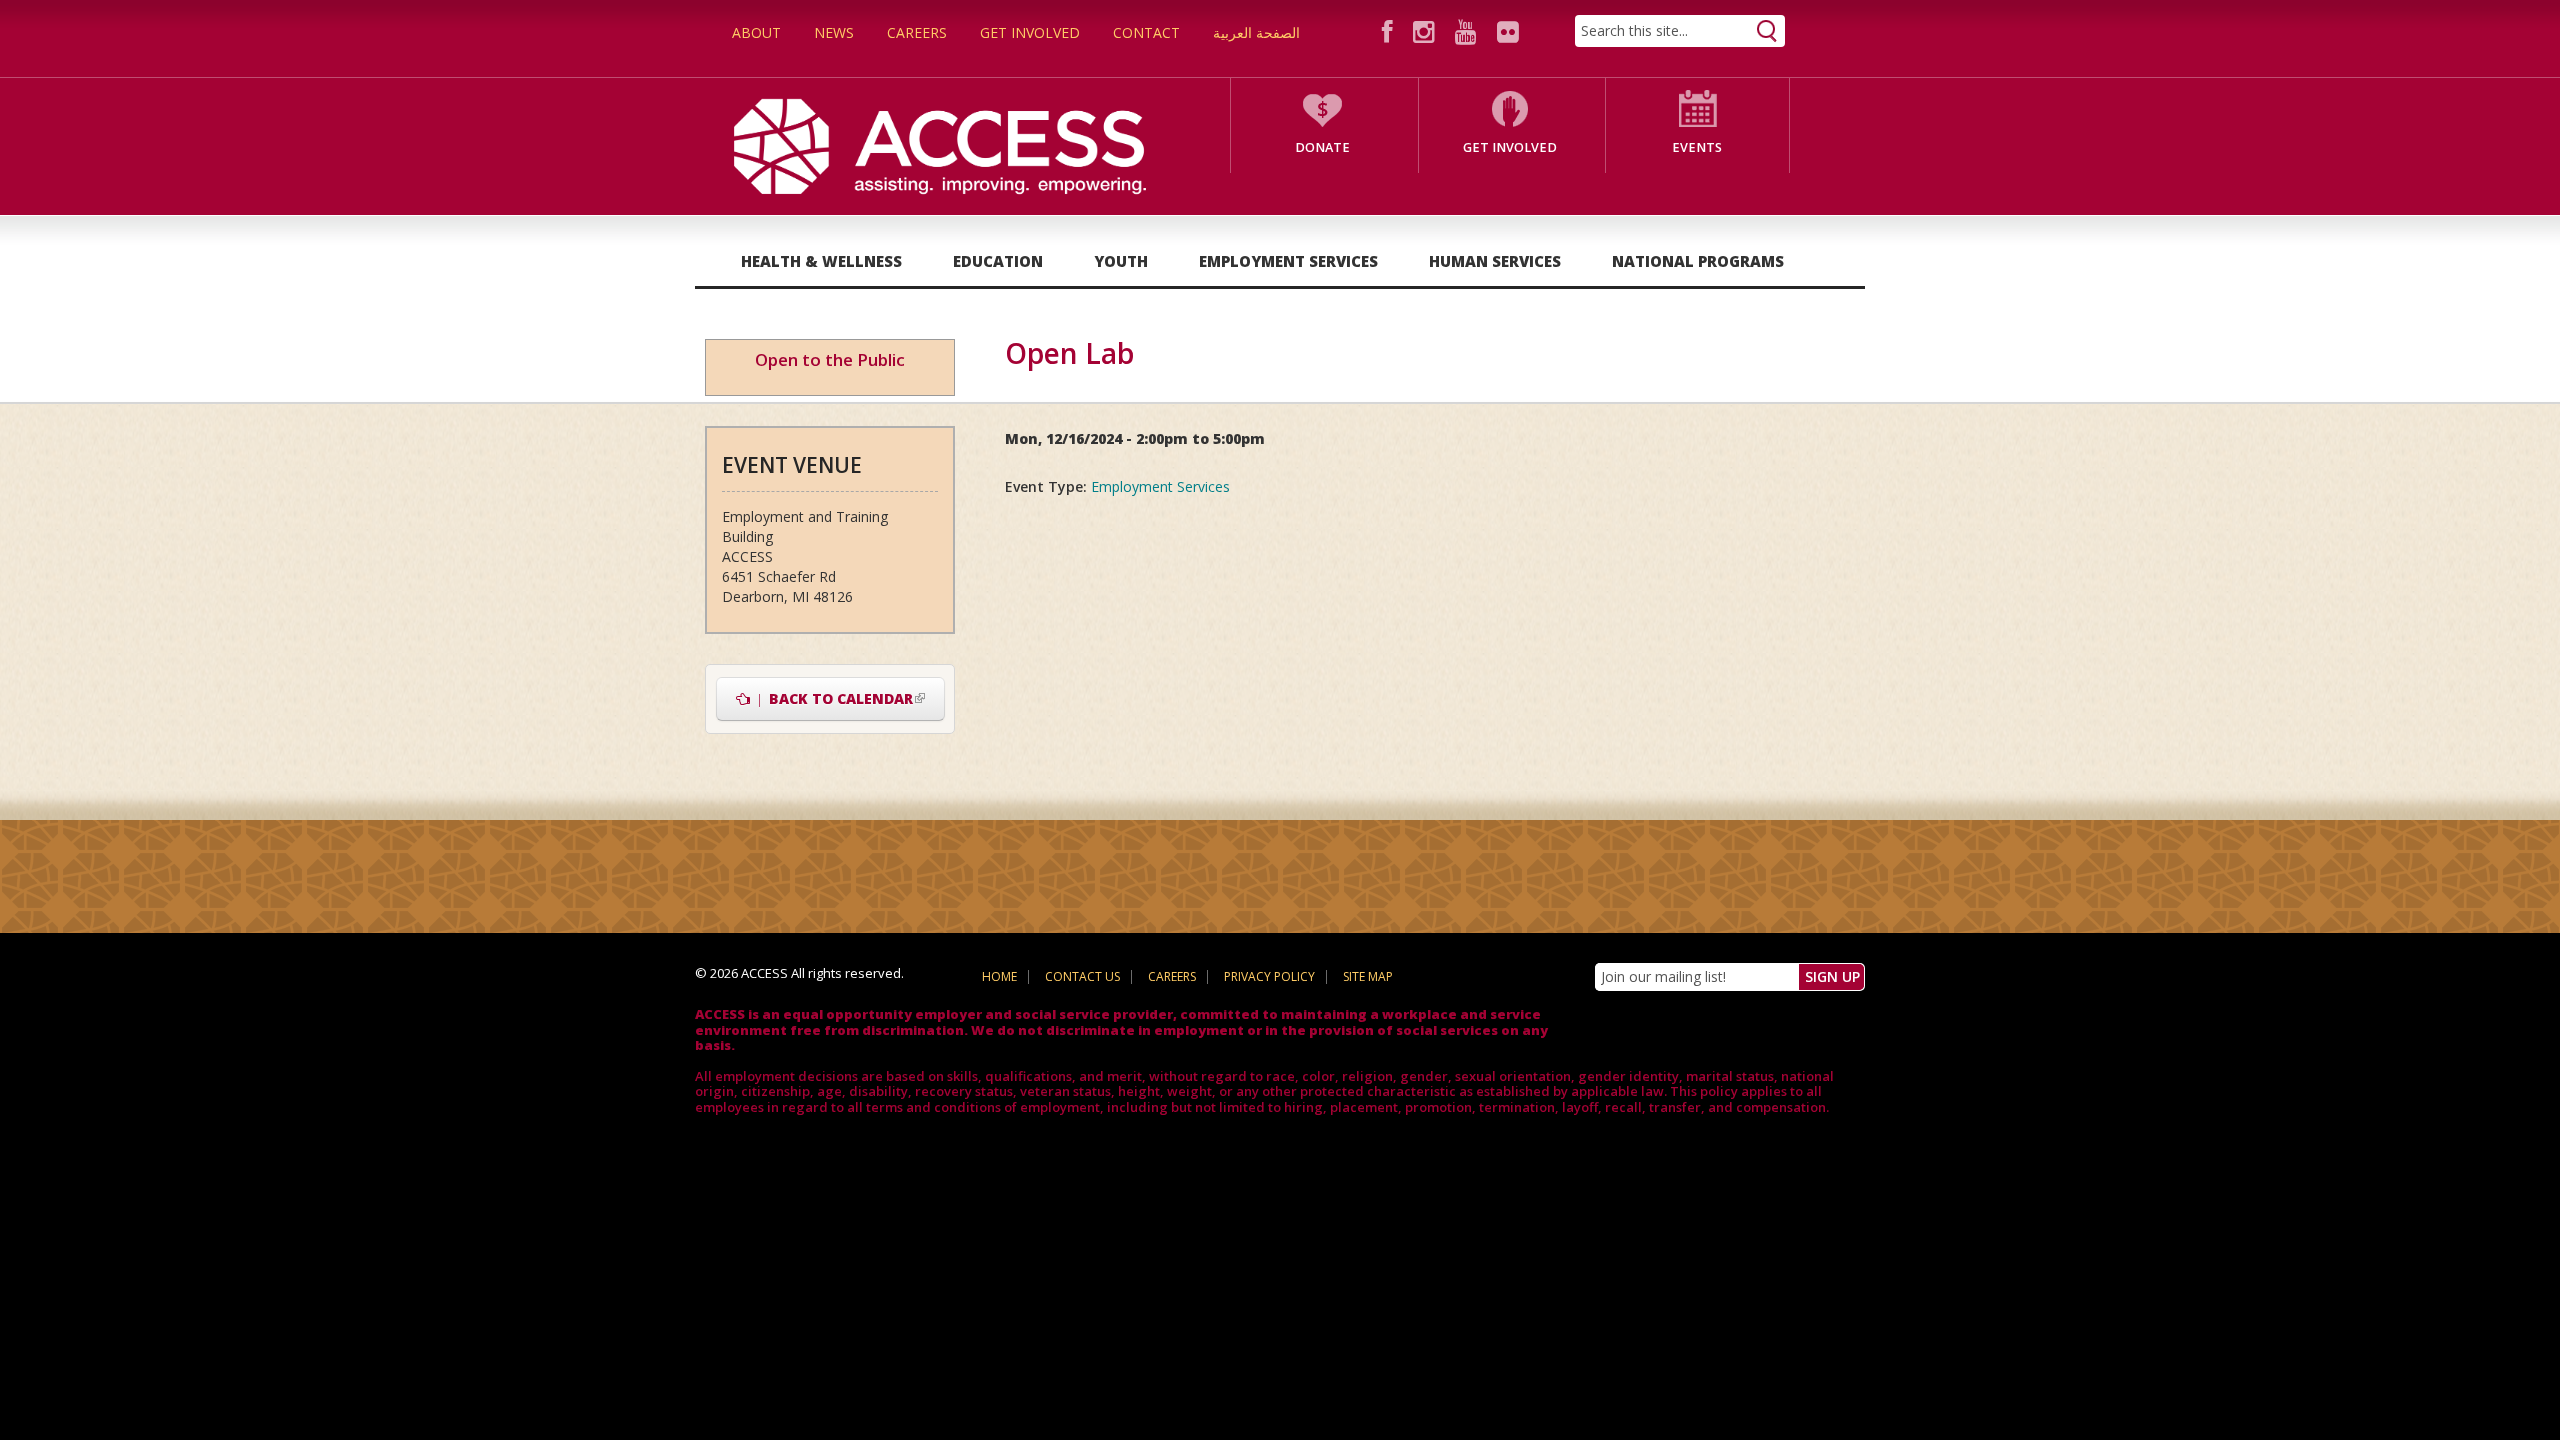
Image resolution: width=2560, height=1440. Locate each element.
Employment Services (1288, 261)
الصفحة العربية (1256, 32)
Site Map (1368, 976)
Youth (1121, 261)
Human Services (1495, 261)
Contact (1146, 32)
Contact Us (1082, 976)
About (756, 32)
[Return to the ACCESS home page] (940, 144)
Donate (1322, 147)
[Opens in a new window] (1390, 31)
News (834, 32)
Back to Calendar (847, 698)
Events (1697, 147)
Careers (917, 32)
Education (998, 261)
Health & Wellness (821, 261)
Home (999, 976)
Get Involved (1030, 32)
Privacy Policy (1269, 976)
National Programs (1698, 261)
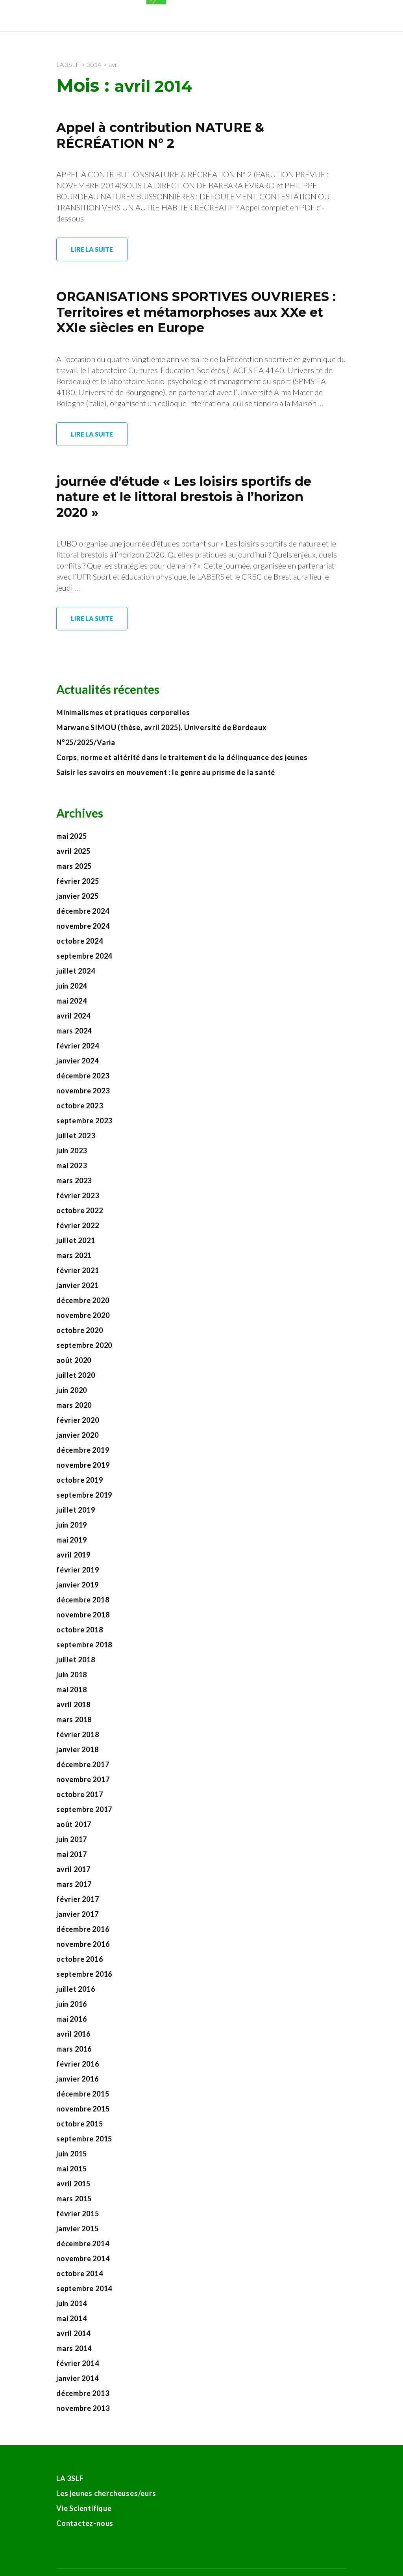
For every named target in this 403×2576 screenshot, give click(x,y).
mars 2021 (74, 1255)
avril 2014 (73, 2333)
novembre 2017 (82, 1779)
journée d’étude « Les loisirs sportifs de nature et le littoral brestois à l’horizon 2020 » (183, 497)
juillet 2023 (75, 1135)
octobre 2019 (79, 1480)
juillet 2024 (75, 970)
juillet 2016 (75, 1989)
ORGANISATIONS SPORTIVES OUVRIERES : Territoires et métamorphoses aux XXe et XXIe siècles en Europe (196, 312)
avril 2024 (73, 1015)
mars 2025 (74, 866)
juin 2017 (71, 1839)
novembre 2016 (82, 1944)
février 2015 (77, 2213)
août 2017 (73, 1824)
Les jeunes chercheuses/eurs (106, 2493)
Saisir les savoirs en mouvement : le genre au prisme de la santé (165, 772)
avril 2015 (73, 2183)
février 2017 (77, 1899)
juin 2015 (71, 2153)
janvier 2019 (77, 1584)
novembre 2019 (82, 1465)
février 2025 (77, 881)
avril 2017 (73, 1869)
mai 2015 (71, 2168)
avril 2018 (73, 1704)
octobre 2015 (79, 2123)
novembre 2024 (82, 926)
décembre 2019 (82, 1450)
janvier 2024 (77, 1060)
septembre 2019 (84, 1495)
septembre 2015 (84, 2138)
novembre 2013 (82, 2408)
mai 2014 (71, 2318)
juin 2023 (71, 1150)
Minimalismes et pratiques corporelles (123, 712)
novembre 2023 (82, 1090)
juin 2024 (71, 985)
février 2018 (77, 1734)
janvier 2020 (77, 1435)
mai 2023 (71, 1165)
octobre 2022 (79, 1210)
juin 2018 (71, 1674)
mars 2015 (74, 2198)
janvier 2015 (77, 2228)
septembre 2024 (84, 956)
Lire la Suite (92, 249)
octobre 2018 (79, 1629)
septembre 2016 (84, 1974)
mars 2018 (74, 1719)
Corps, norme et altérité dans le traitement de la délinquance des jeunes (182, 757)
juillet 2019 (75, 1509)
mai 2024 (71, 1000)
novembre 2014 (82, 2258)
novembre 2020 (82, 1315)
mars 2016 (74, 2048)
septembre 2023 (84, 1120)
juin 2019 (71, 1524)
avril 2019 (73, 1554)
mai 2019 (71, 1539)
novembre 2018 (82, 1614)
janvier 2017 (77, 1914)
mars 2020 (74, 1405)
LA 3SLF (70, 2478)
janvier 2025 (77, 896)
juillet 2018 (75, 1659)
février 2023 (77, 1195)
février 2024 (77, 1045)
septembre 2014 (84, 2288)
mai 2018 (71, 1689)
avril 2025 (73, 851)
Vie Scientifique (84, 2508)
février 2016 (77, 2063)
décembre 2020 (82, 1300)
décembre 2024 (82, 911)
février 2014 (77, 2363)
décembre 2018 (82, 1599)
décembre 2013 (82, 2393)
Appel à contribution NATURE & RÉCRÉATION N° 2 (160, 135)
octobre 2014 (79, 2273)
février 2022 (77, 1225)
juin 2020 (71, 1390)
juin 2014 (71, 2303)
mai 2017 (71, 1854)
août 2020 (73, 1360)
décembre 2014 (82, 2243)
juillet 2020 (75, 1375)
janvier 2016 (77, 2078)
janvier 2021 (77, 1285)
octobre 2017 (79, 1794)
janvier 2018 (77, 1749)
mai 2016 (71, 2019)
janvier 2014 (77, 2378)
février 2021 (77, 1270)
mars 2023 (74, 1180)
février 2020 (77, 1420)
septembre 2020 (84, 1345)
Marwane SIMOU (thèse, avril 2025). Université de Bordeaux (161, 727)
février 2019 (77, 1569)
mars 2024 (74, 1030)
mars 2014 (74, 2348)
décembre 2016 (82, 1929)
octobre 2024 (79, 941)
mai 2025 (71, 836)
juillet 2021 (75, 1240)
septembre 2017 (84, 1809)
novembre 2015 (82, 2108)
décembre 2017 (82, 1764)
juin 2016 (71, 2004)
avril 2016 (73, 2034)
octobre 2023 (79, 1105)
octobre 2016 (79, 1959)
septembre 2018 (84, 1644)
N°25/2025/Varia (85, 742)
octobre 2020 (79, 1330)
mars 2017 (74, 1884)
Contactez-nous (84, 2523)
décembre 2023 (82, 1075)
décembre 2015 (82, 2093)
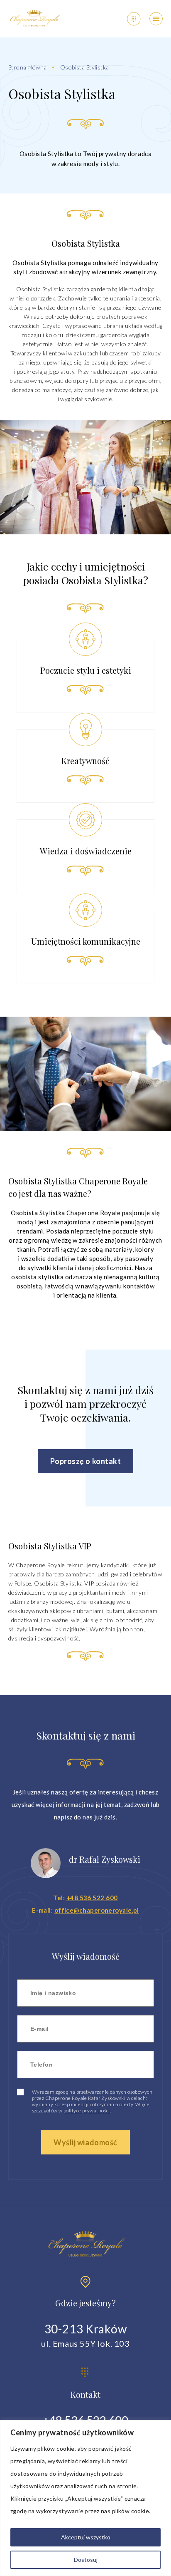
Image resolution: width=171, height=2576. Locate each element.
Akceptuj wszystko (85, 2537)
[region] (85, 2498)
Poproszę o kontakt (85, 1461)
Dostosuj (86, 2559)
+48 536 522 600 (92, 1897)
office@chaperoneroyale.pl (96, 1910)
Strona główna (27, 67)
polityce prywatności (87, 2110)
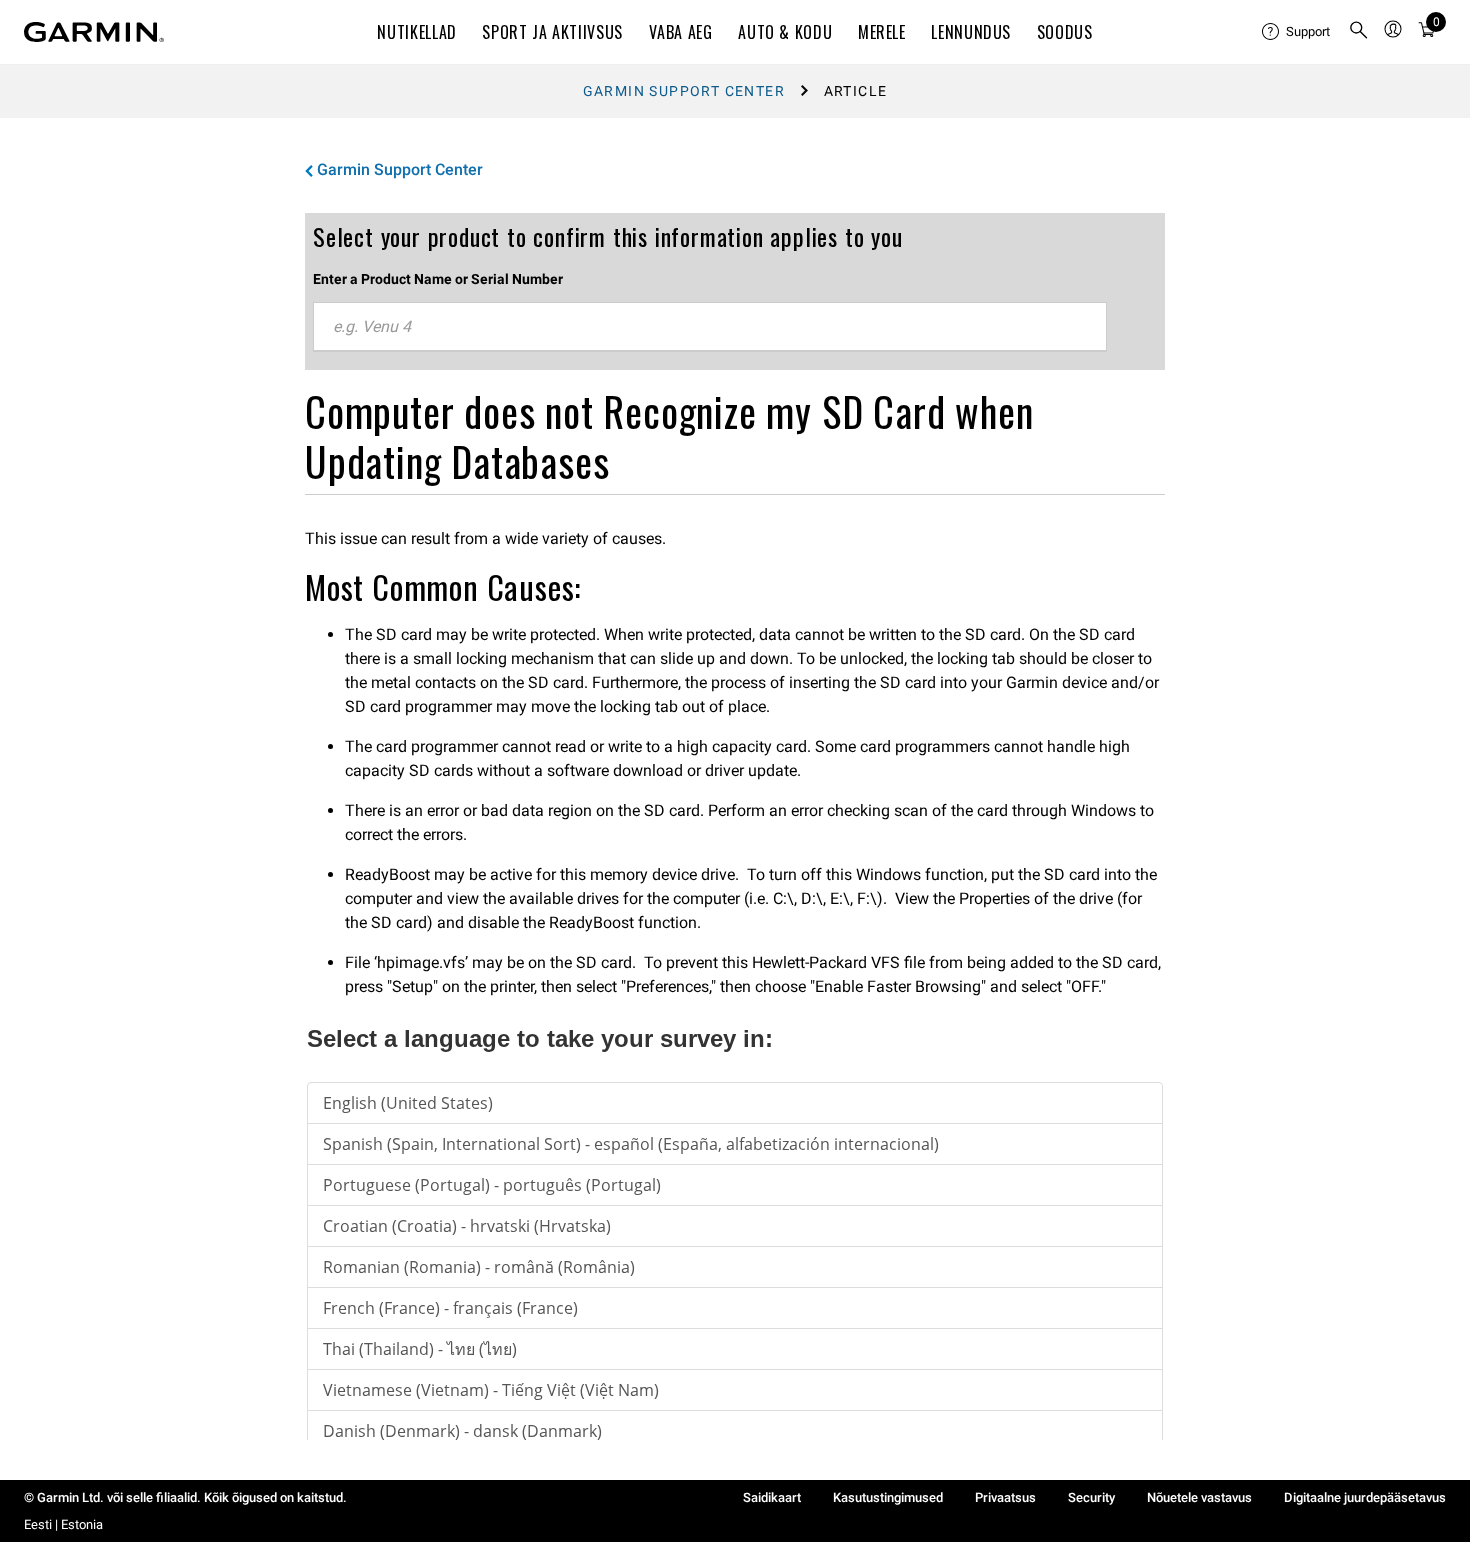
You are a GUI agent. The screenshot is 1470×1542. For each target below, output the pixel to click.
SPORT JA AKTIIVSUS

────────────────────────────────────────

__AIM OF THE TASK__. Within the records above, tally the lines that contain "each". Give the total and nothing more.

__RESULT FOR THIS EXERCISE__. 3